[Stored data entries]
======

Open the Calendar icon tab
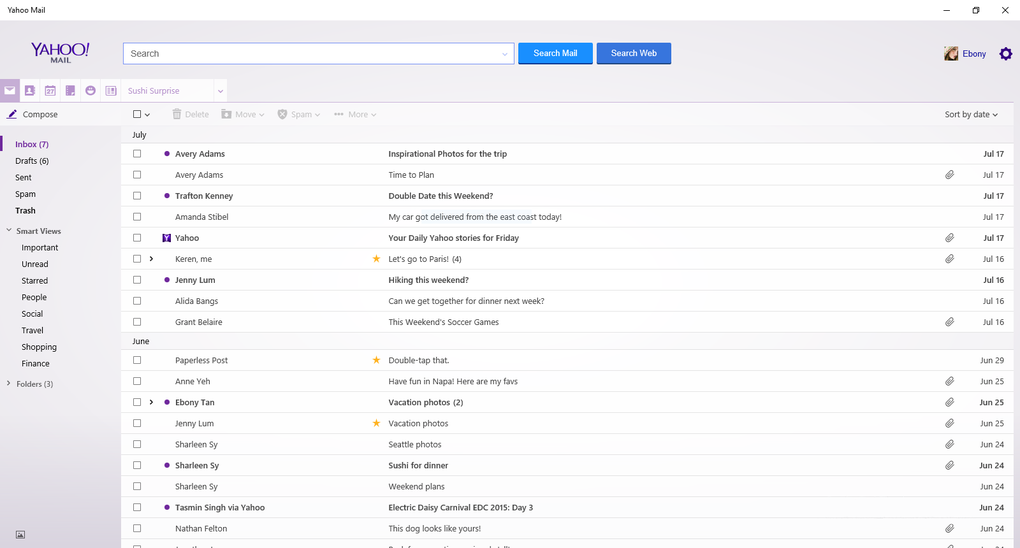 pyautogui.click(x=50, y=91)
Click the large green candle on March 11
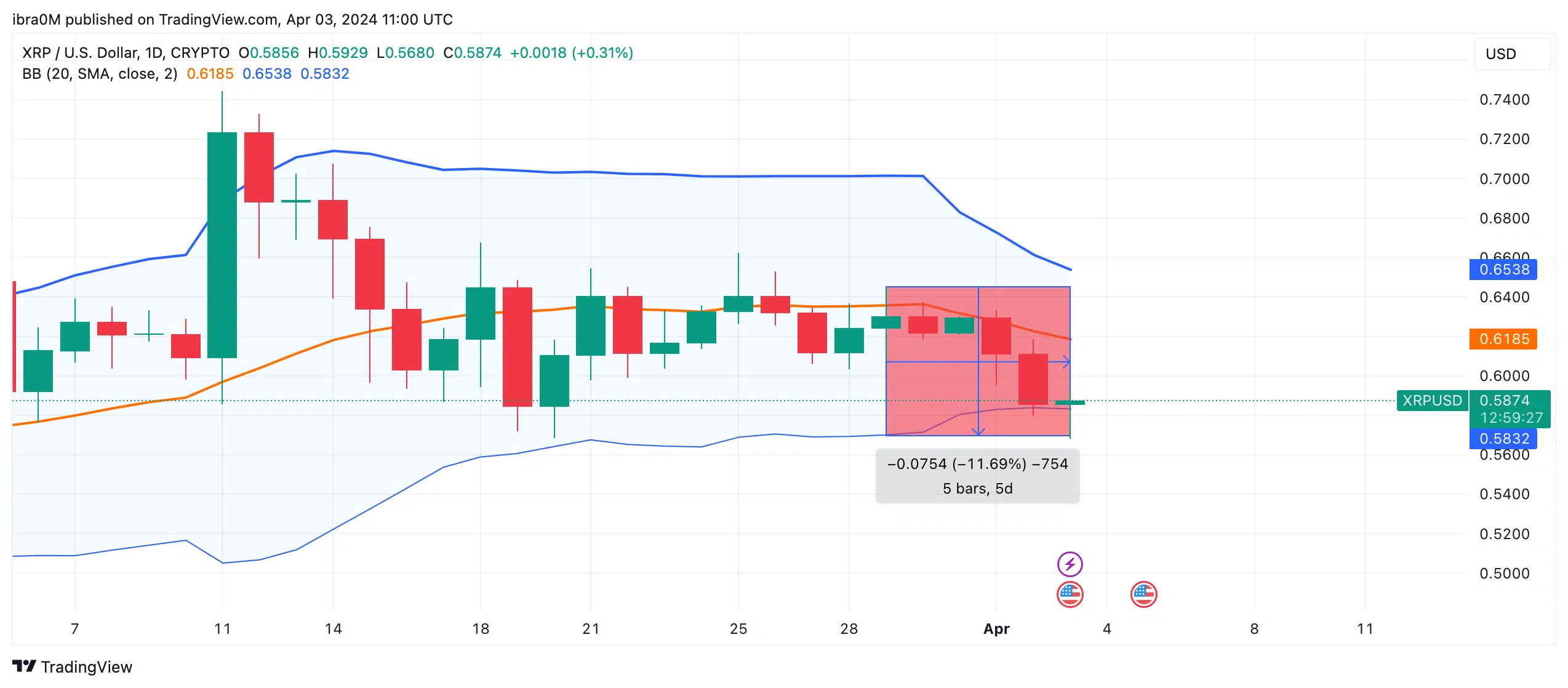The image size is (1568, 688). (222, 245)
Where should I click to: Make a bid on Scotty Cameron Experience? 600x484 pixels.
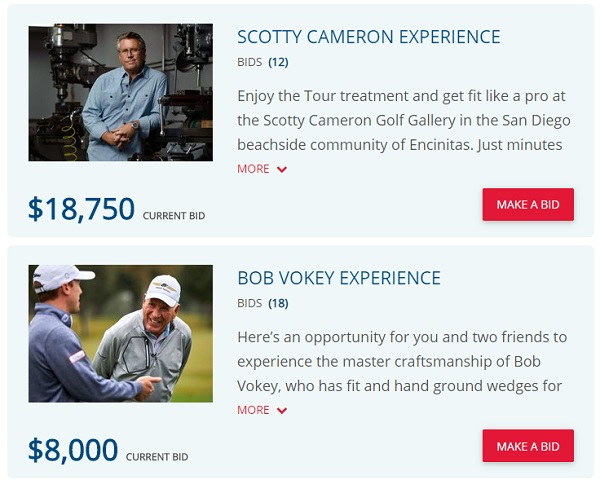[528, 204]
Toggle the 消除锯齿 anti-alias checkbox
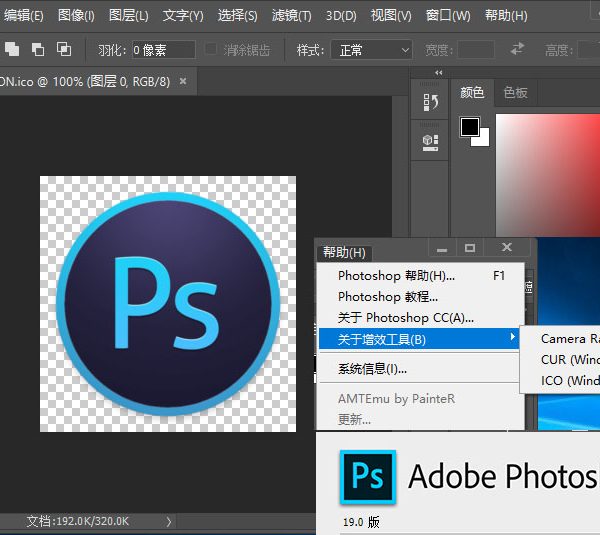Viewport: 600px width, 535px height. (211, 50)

======

• **What the task requires**: Output each entry exactly. Skip the pictures.

• **Reply to the task**:
Open the Calendar icon tab
 pyautogui.click(x=50, y=91)
Click the large green candle on March 11
The image size is (1568, 688). (222, 245)
Where should I click to: Make a bid on Scotty Cameron Experience? 600x484 pixels.
[528, 204]
Toggle the 消除锯齿 anti-alias checkbox
Viewport: 600px width, 535px height. (211, 50)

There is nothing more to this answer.